**TASK DIRECTIONS:** Wherever "ukrainas" appears in the records below, copy the line that holds it.
(PROVIDED DATA)
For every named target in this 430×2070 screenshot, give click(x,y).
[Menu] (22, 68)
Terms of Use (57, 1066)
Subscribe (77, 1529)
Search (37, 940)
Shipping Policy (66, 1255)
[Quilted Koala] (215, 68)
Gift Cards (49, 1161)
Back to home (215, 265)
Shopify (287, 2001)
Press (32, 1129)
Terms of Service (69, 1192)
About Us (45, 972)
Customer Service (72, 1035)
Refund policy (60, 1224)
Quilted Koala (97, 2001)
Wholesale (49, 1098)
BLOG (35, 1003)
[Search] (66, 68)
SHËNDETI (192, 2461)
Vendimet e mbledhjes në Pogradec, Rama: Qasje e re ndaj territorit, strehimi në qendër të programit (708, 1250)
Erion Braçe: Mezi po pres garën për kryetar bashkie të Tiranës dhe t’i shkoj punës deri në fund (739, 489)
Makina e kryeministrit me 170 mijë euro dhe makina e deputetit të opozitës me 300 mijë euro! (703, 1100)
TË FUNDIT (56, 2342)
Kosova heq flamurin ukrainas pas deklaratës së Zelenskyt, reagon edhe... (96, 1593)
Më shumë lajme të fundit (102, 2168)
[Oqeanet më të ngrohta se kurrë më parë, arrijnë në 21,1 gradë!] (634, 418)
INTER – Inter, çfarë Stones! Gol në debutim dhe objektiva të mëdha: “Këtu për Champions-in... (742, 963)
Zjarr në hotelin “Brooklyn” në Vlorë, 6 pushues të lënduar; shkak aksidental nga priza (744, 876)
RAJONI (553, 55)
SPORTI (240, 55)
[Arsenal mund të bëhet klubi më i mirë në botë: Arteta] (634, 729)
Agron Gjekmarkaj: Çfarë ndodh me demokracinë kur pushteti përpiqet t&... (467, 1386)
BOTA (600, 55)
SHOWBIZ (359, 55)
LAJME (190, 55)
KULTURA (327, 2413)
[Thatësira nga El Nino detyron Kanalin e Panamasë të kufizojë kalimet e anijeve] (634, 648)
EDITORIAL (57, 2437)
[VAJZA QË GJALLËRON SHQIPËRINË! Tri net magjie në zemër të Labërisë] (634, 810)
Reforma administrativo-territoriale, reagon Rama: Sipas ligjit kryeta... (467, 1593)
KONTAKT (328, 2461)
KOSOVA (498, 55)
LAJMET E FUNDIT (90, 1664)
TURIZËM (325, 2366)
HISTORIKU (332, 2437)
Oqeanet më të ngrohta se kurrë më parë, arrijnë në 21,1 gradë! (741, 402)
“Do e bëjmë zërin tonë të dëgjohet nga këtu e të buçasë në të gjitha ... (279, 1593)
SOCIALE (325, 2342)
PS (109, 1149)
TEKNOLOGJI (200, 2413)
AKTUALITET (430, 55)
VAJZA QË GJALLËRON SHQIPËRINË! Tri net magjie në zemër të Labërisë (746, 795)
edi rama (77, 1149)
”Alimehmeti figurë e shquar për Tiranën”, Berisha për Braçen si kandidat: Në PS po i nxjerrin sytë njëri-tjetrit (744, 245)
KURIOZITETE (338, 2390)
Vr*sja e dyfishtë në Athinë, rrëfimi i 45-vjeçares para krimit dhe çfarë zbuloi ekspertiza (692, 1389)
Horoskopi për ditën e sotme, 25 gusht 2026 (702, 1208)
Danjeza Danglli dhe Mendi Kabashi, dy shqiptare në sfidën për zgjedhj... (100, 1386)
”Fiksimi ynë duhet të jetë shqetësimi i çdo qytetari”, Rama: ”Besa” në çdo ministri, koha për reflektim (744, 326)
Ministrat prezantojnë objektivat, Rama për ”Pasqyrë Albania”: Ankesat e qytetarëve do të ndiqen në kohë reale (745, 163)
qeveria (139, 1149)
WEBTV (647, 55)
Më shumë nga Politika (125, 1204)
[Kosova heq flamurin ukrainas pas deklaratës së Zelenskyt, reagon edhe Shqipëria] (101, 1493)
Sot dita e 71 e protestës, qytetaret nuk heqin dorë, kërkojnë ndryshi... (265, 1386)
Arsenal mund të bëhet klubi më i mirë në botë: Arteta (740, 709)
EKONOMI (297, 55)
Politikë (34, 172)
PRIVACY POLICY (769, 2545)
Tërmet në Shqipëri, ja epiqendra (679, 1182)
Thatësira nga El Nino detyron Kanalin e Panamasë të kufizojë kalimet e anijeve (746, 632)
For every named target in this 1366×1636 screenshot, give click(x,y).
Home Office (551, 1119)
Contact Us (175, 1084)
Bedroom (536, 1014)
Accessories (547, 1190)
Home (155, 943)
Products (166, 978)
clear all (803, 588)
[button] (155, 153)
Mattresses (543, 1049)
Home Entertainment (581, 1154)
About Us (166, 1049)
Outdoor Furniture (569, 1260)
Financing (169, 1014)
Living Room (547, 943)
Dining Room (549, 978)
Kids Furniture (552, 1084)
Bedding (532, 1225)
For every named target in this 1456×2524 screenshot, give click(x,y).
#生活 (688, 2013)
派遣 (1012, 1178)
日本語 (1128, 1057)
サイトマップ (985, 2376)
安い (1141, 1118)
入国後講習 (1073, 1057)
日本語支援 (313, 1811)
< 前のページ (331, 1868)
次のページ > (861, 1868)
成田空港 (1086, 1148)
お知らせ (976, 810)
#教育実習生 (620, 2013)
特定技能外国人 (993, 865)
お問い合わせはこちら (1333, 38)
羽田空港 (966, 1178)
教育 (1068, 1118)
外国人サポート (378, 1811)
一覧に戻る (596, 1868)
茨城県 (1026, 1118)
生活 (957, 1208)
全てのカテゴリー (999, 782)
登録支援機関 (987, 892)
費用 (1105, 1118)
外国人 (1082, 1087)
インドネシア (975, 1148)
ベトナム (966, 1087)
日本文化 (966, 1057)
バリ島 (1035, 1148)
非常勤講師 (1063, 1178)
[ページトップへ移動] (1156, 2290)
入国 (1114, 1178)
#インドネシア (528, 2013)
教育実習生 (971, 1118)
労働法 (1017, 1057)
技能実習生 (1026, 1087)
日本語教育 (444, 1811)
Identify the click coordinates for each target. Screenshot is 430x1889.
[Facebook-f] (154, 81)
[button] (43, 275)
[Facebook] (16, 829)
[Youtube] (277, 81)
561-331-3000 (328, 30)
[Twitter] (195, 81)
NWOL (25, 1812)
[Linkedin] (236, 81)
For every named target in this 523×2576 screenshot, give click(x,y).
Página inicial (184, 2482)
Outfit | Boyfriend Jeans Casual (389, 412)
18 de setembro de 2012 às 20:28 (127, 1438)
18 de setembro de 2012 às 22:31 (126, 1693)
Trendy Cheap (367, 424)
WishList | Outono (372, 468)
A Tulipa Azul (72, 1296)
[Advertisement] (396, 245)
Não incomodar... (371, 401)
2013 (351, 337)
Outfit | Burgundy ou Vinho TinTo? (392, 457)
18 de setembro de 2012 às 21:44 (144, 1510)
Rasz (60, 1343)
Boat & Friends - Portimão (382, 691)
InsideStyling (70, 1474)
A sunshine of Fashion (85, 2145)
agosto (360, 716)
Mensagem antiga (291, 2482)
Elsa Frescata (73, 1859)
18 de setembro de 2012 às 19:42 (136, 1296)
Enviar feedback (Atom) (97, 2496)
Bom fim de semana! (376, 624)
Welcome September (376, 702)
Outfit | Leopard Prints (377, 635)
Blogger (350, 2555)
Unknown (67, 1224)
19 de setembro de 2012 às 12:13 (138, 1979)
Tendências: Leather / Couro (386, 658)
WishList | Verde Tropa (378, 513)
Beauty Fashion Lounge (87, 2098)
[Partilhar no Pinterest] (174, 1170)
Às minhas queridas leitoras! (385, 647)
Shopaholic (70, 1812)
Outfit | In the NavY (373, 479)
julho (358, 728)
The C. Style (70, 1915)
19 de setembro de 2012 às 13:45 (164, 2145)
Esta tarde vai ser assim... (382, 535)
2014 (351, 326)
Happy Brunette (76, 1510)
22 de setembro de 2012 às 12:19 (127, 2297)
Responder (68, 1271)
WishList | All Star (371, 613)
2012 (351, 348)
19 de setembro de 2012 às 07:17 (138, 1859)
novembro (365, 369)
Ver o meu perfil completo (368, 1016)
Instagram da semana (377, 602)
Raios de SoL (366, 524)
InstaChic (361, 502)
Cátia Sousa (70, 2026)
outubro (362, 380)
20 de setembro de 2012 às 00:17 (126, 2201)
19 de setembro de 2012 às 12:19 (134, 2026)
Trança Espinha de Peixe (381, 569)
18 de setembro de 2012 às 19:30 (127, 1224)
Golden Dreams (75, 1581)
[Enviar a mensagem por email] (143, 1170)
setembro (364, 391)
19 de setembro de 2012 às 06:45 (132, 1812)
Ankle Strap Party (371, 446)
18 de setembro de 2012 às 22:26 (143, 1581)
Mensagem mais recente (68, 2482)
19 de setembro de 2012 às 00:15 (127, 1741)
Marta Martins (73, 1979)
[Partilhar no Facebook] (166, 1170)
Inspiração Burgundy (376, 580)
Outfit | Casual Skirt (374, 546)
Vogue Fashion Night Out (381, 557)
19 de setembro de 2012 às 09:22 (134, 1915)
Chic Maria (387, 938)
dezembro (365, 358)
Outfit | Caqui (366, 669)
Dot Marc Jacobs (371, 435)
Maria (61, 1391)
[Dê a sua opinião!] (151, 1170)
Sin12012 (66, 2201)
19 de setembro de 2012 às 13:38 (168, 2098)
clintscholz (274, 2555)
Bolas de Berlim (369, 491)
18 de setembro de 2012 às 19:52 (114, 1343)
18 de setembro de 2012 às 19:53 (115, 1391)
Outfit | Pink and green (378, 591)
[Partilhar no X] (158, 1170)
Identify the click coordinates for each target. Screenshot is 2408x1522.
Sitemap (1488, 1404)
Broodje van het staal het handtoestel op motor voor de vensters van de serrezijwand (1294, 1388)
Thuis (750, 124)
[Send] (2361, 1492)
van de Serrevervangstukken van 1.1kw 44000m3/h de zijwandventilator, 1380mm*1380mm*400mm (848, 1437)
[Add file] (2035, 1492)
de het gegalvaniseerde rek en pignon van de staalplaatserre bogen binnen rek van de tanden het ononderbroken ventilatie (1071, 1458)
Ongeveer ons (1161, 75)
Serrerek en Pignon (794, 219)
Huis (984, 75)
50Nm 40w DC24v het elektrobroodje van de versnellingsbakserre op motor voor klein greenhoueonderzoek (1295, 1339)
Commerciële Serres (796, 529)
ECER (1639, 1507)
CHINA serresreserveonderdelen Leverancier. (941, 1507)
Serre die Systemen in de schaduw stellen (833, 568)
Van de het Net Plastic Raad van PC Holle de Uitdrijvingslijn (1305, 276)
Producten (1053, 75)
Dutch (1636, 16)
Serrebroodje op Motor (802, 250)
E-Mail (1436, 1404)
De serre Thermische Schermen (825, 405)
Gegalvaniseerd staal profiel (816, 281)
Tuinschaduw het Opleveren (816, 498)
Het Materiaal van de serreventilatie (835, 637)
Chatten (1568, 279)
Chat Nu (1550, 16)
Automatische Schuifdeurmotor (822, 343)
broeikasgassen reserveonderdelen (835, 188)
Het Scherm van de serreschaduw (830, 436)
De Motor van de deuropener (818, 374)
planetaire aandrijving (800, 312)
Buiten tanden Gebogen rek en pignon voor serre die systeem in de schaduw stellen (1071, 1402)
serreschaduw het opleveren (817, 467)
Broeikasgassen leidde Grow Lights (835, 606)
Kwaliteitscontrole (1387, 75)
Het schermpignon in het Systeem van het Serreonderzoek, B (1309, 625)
(End PROVIDED DATA)
**EXPECTED OUTPUT:**
Kosova heq flamurin ukrainas pas deklaratës së Zelenskyt, reagon edhe... (96, 1593)
[Kosova heq flamurin ukrainas pas deklaratës së Zelenskyt, reagon edhe Shqipëria] (101, 1493)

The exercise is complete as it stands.